Great idea! Updated the PR to add new properties that are tracked.

translatenix

Left two comments. Otherwise LGTM.

pkl-gradle/src/main/java/org/pkl/gradle/task/EvalTask.java

translatenix · 2024-04-05T21:47:59Z

pkl-gradle/src/main/java/org/pkl/gradle/task/EvalTask.java

 public abstract DirectoryProperty getMultipleFileOutputDir();

 @Input
 @Optional
 public abstract Property<String> getExpression();

+ @Internal
+ public Provider<CliEvaluator> getCliEvaluator() {


I don't think Provider helps for this and the following methods, as they are only called if and when the information is needed.

Update: Maybe this is correct and enables task dependency tracking for getOutputPaths() and getMultipleFileOutputPaths(). I can't find any Gradle docs on this.

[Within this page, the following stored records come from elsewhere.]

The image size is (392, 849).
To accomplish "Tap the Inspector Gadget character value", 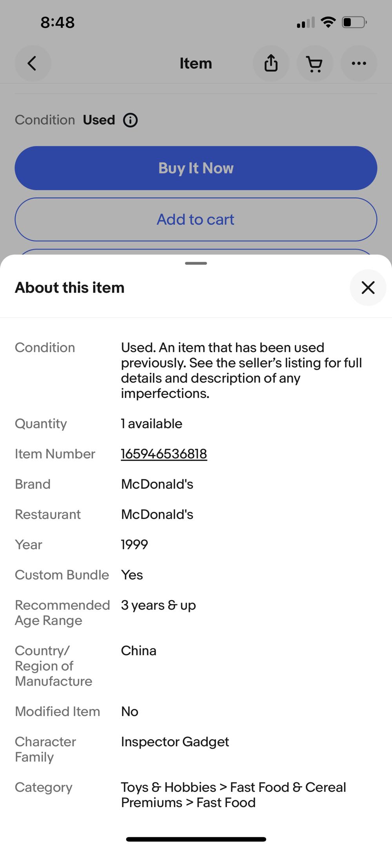I will (x=175, y=742).
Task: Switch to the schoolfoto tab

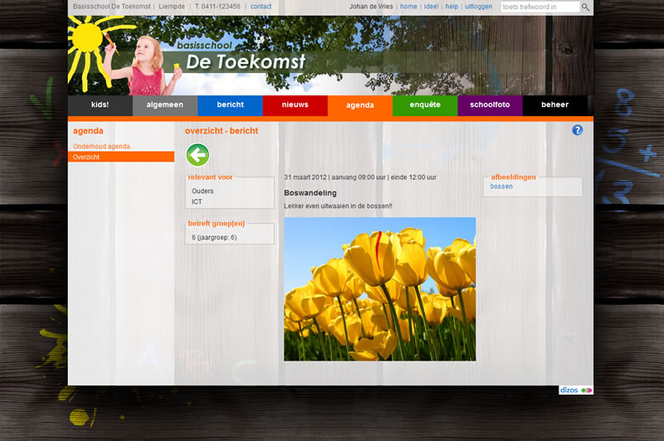Action: (490, 105)
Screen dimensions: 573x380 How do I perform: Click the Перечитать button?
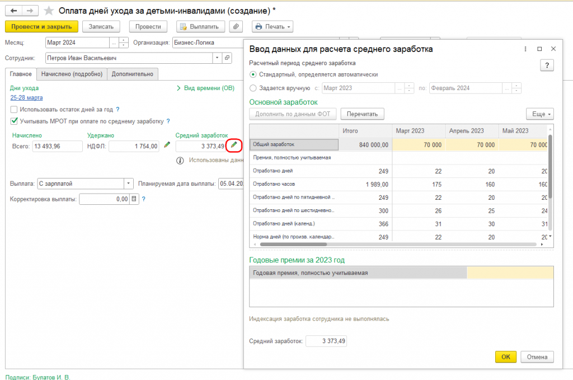pyautogui.click(x=362, y=114)
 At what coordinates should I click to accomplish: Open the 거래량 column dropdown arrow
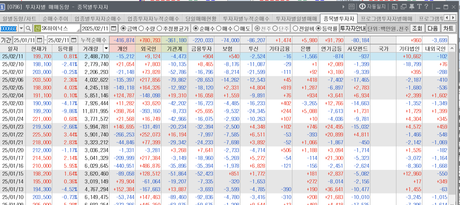click(x=106, y=49)
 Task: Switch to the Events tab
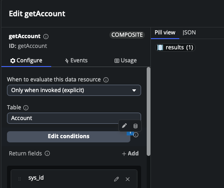(76, 60)
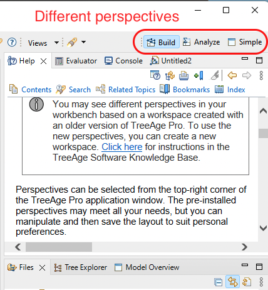Click the print help topic icon
Image resolution: width=268 pixels, height=290 pixels.
183,75
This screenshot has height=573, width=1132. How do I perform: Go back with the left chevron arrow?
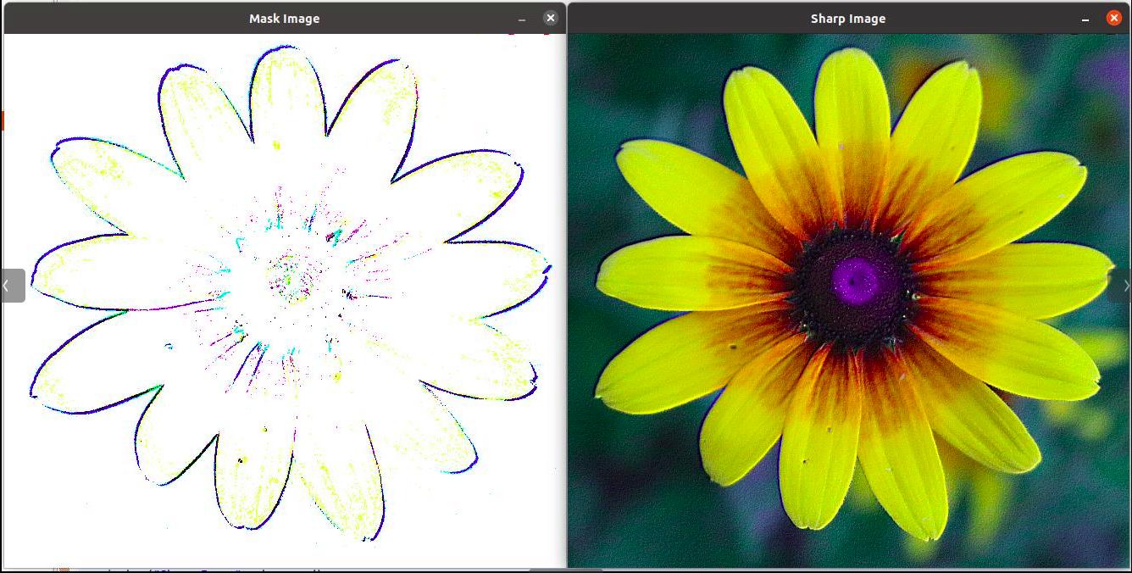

Update 2: Found this in the docs:

A provider may represent a task output. Such a provider carries information about the task producing its value. When this provider is attached to an input of another task, Gradle will automatically determine the task dependencies based on this connection.

Now the only question is if this works for a provider obtained with getProject().provider(). Another option is to inject a ProviderFactory into the task.

Now the only question is if this works for a provider obtained with getProject().provider(). Another option is to inject a ProviderFactory into the task.

Hm... probably not, in that case. I'm guessing we need to reference the inputs.

IIRC getProject would also fail if using configuration cache.
See https://docs.gradle.org/current/userguide/configuration_cache.html#config_cache:requirements:use_project_during_execution

Good to know. I think that @Injecting a ProviderFactory might be the right solution. Could check task dependency tracking with an automated or manual test.

Related: https://discuss.gradle.org/t/auto-create-task-dependecies-in-case-of-computed-outputfile-provider-regularfile/45381

Thanks for the link. Switching to the property API (e.g. SetProperty) works!

translatenix

LGTM. Two more naming suggestions for your consideration.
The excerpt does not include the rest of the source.